Design for circular 3D printed book in Rhino
Design for circular 3D printed book in Rhino.

The depth and scale of the 3D printed scans is directly relative to the type of binding each book uses and the build volume of the 3D printer. My previous 3D printed book, Orihon, used an accordion folding technique and allowed for fairly high relief scans. Folium has a more conventional folio binding, so it was constrained to bas-relief only by the narrow spacing between each page. For the Sullivan book, Tim and I decided on using a circular book binding technique to allow for nice deep, high relief scans to be printed out.

PP3DP bearings and my smaller 10mm prototypes
PP3DP bearings and my smaller 10mm prototypes.

Prior to leaving Chicago for the west coast, I printed a number of bearings from Thingiverse by PP3DP to test out my theory of a circular hinge that rotated around a central shaft.

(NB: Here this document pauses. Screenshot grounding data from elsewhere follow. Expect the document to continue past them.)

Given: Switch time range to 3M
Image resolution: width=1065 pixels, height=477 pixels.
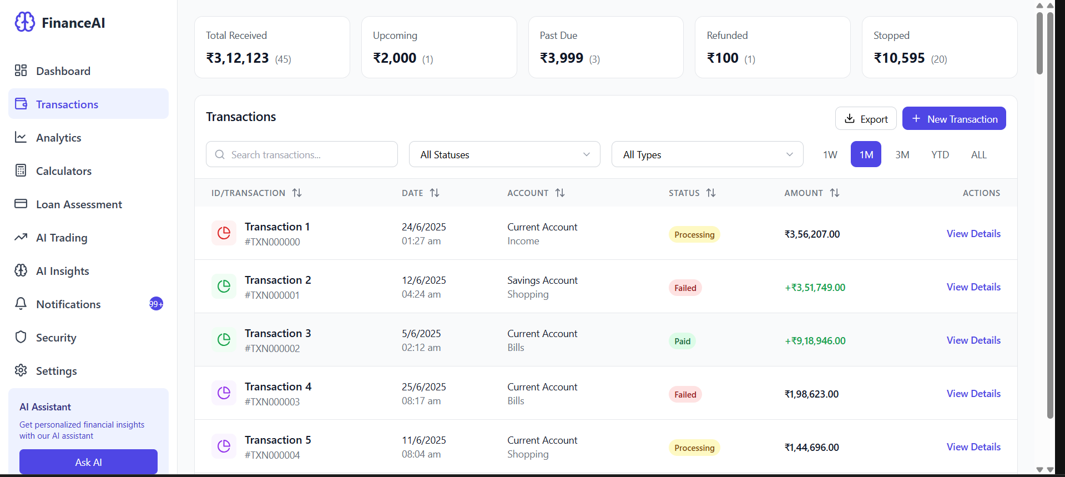Looking at the screenshot, I should click(x=902, y=154).
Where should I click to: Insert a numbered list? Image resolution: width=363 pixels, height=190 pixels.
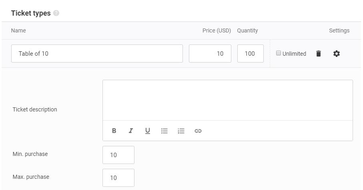[x=181, y=131]
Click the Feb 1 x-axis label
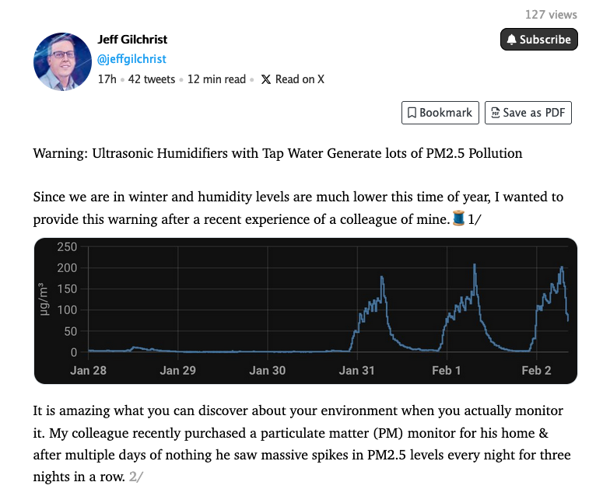Viewport: 603px width, 496px height. coord(447,370)
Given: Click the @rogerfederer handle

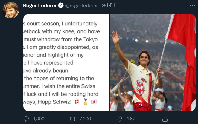Looking at the screenshot, I should pos(81,5).
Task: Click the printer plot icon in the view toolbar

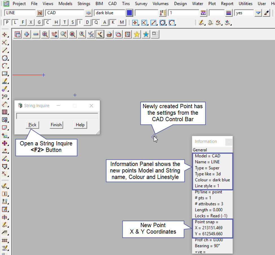Action: [109, 34]
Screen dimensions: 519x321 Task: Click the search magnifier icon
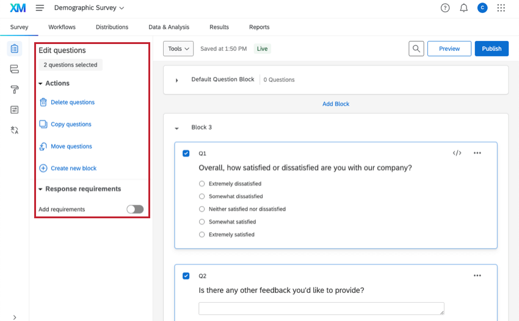coord(416,49)
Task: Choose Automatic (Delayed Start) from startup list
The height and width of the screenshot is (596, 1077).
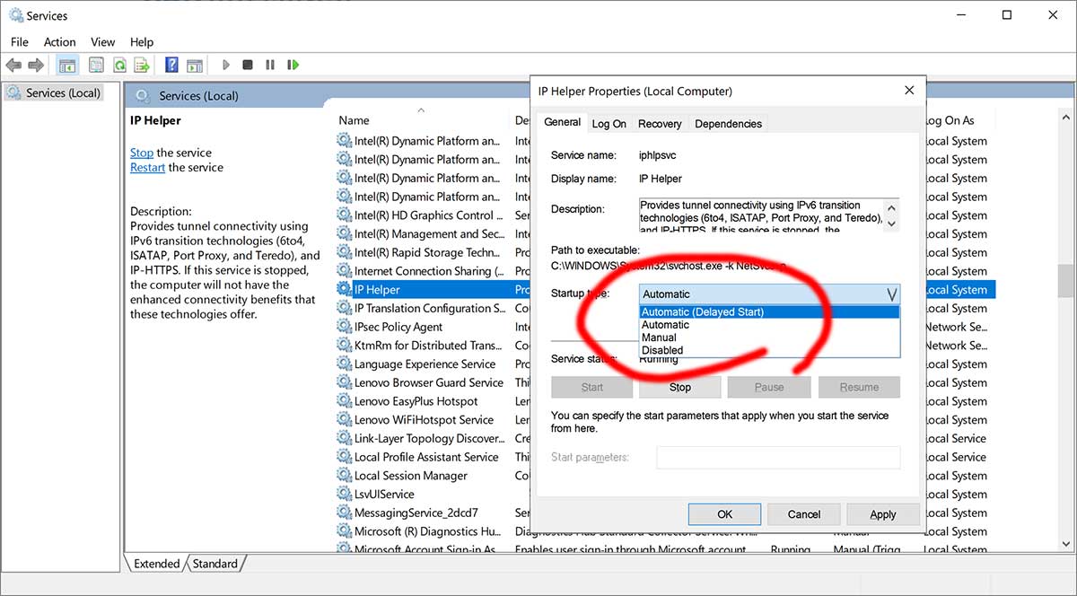Action: coord(702,312)
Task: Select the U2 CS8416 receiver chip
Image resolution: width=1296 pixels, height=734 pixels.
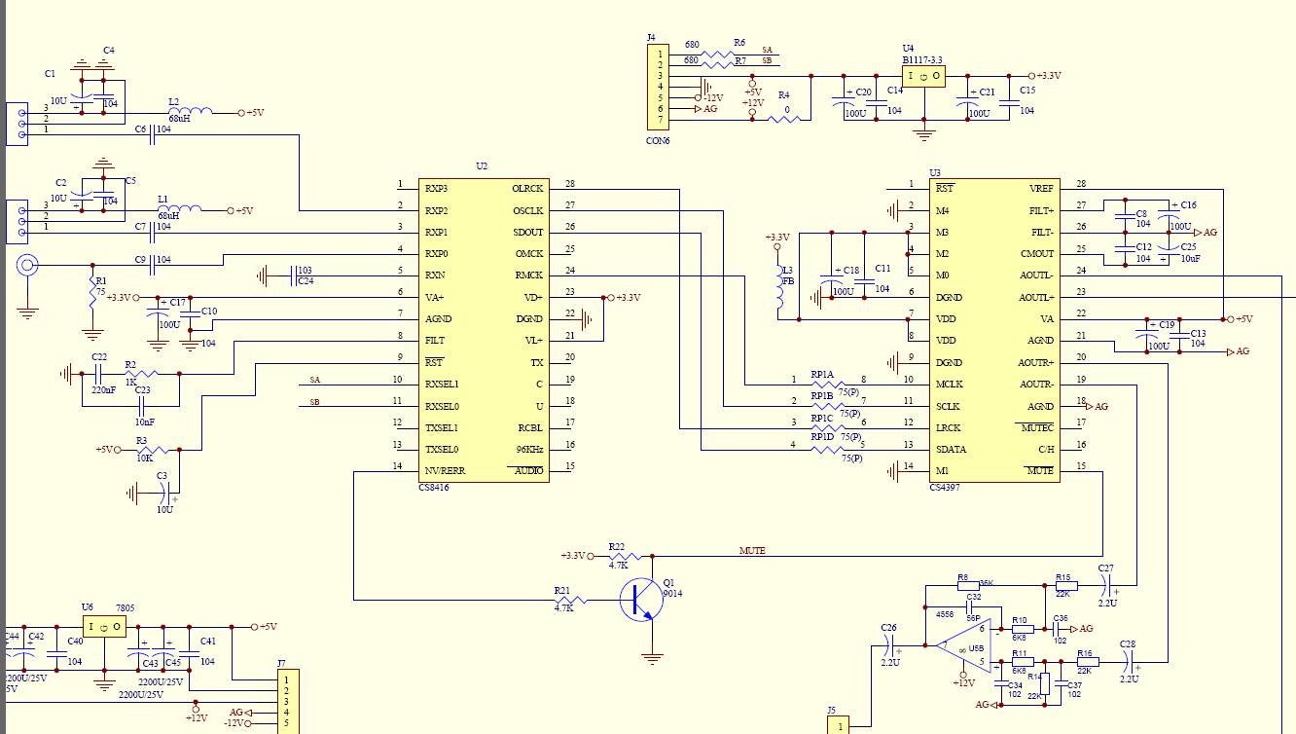Action: [x=483, y=329]
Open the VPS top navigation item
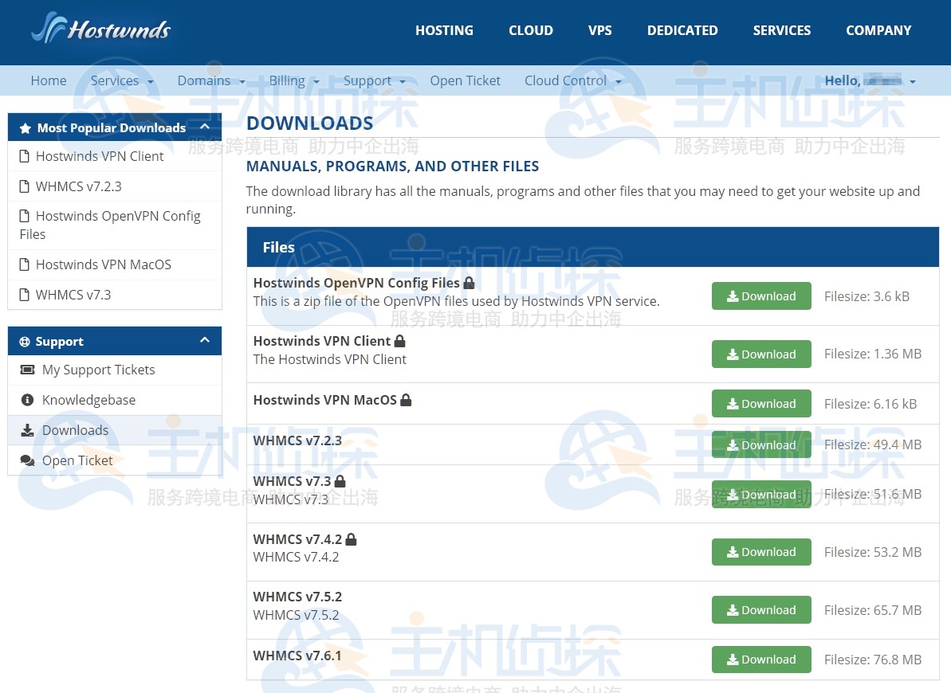 pyautogui.click(x=599, y=30)
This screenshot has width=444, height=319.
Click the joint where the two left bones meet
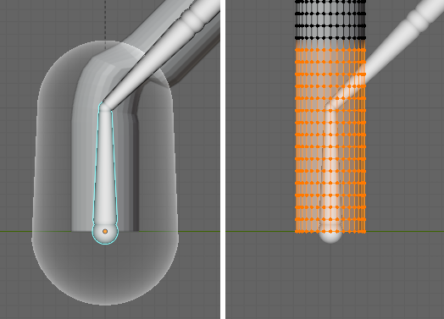[x=104, y=106]
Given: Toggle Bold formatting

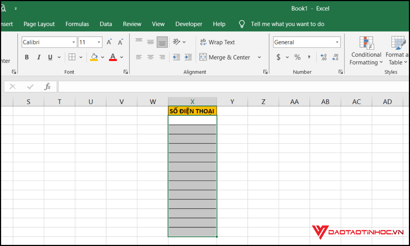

I reasoned that if each page was connected to two bearings then they could rotate around the shaft in a perpendicular fashion. I printed the first prototype at 15mm tall, but quickly realized that at that height 20 bearings (2 for each page) would make the book unwieldy.

Circular book hinging prototype number 1
Circular book hinging prototype number 1

When I arrived at Maker Media Labs, my first step was to translate PP3DP’s original bearing into CAD so I could work with it more efficiently in the Rhino environment. Then, I scaled it to 10mm tall so that the central shaft would not exceed the 220mm max length of the Dremel or Replicator 1 3D printers in the shop. Each “page” gets two bearings and they are separated from each other with a 1mm spacer. All 20 bearings and 19 spacers are placed onto a square profiled shaft 221mm tall. I know it should be 219mm, but somehow we gained 2mm in the printing process. I used two-ply corrugated cardboard for the mockup pages. I’m hoping to print some full-scale mockups this week.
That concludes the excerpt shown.